Pendant ce temps le reste du monde paraît bien impuissant. Le 4 février une résolution du Conseil de Sécurité de l’ONU devait exhorter Bachar al-Assad à adhérer au plan de la Ligue arabe. Elle prévoyait que le leader syrien, en place depuis douze ans, arrête toute action militaire et transfère son pouvoir. La Russie et la Chine ont opposé leur veto à ce qu’ils considèrent comme une ingérence occidentale dans les affaires internes d’un allié.
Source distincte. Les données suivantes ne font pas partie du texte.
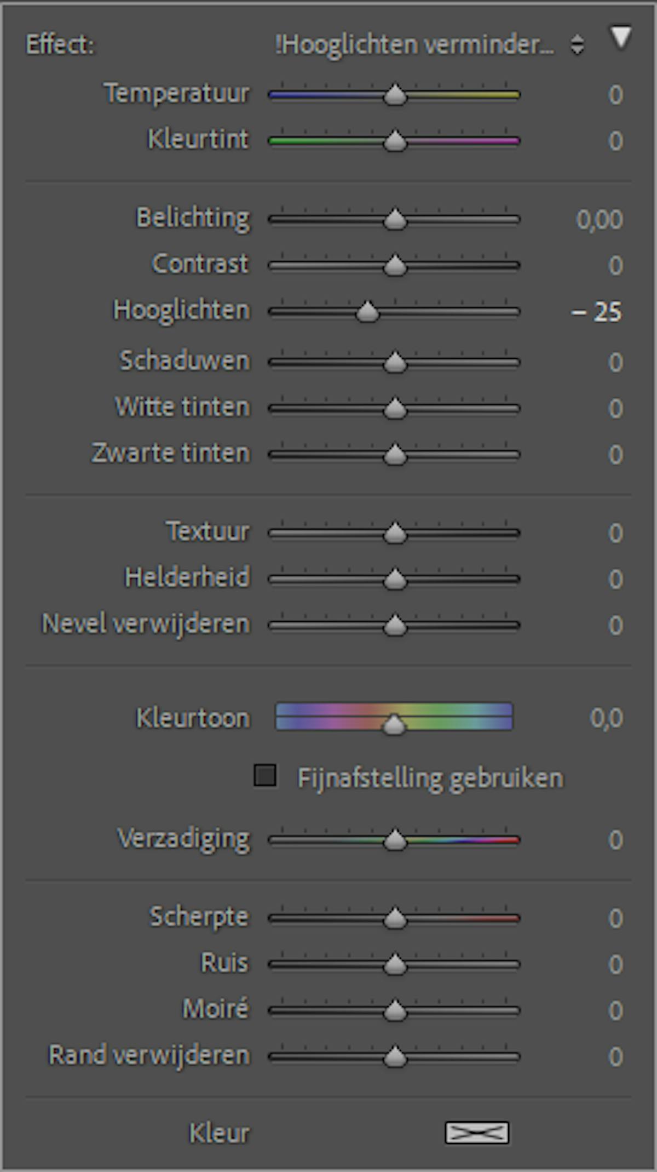
Task: Open the Kleur color swatch
Action: coord(477,1133)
Quelques jours plus tard, alors que les bombardements sur la ville d'Homs atteignaient un nouveau degré de violence, l’ambassadeur russe Serguei Lavrov se rendait à Damas pour une visite officielle fortement critiquée. «Seule la Syrie peut décider du destin de M. Assad» a déclaré le diplomate. Soutenu par la Russie, l’Iran et la Chine, le régime syrien continue de faire régner la terreur dans les rues. Une stratégie délibérée d’après the Economist:
«Depuis le début du soulèvement il y a onze mois, la logique du gouvernement a été de cibler un village ou un quartier à la fois en représailles. Résultat: plus 7.000 civils ont péri à cause de cette tactique.»
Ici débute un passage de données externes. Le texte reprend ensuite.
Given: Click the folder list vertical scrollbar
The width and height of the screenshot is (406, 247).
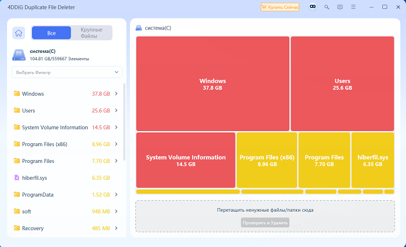Looking at the screenshot, I should click(124, 122).
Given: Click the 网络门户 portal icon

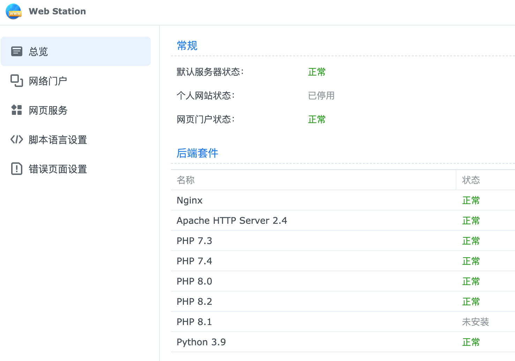Looking at the screenshot, I should pos(16,81).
Mais jusqu’ici les militaires intervenaient ponctuellement, avec violence certes, mais se retiraient ensuite, emmenant avec eux «des prisonniers coupables d’actes de terrorisme» comme les nomme le régime. Mais, depuis début février et le bombardement d'Homs, la répression semble s’orienter vers une nouvelle stratégie:
«Les troupes de Bachar al-Assad ont mis en oeuvre une brutale démonstration de force sans précédent (…). Avec les centaines de projectiles pleuvant sur Homs chaque heure, le nombre de victimes au niveau national a bondi de 20 à plus de 50 par jour».
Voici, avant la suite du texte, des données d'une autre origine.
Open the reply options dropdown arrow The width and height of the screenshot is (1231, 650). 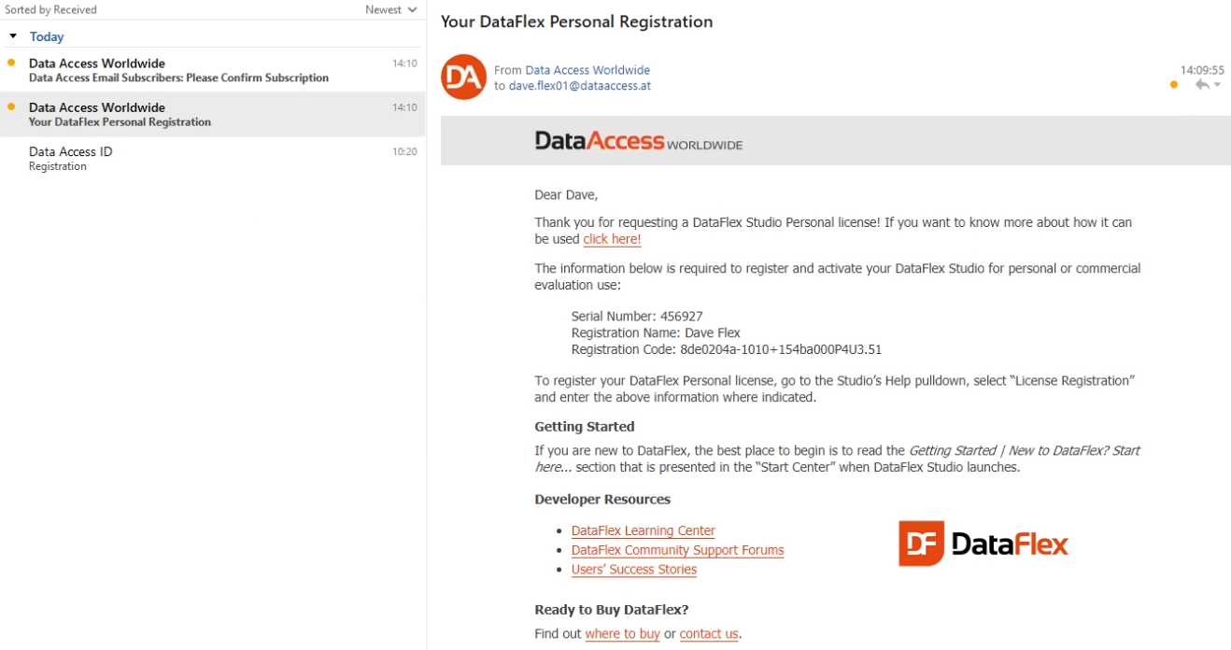[x=1217, y=86]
Bachar Al-Assad semble ainsi vouloir «décapiter la révolte». Mais d’autres raisons expliquent aussi ce déferlement de violence. Selon l’auteur, al-Assad «se sent en sécurité à Damas», et ses forces de sécurité «n’ont connu jusqu’ici que peu de défections». La supériorité militaire du régime demeure incontestable. De plus la minorité Alawite du pays continuerait à le supporter. Les minorités chrétiennes et druzes se méfient quant-à elles des sunnites, au cœur de la contestation.
Face à un régime encore solide, l’opposition apparaît au contraire comme extrêmement «divisée». Les rebelles «organisent la résistance en comités locaux», des entités que le Conseil national syrien a bien du mal à coordonner. L’Armée libre de Syrie est finalement mal connue, certain la voyant comme «une émanation des Frères musulmans», supportée par Al-Qaeda, et d’autres comme «un outil aux mains des Américains».
Autant de facteurs qui laissent présager d’une accentuation
du conflit au cours des prochains jours. Bachar al-Assad «a peu de chance de survie sur le long terme», son Etat étant
enfoncé dans une crise économique profonde et son image ayant été
irrémédiablement détruite. Mais si aujourd’hui la majorité des Syriens «est convaincue que Bachar al-Assad va
partir, la question est de savoir comment».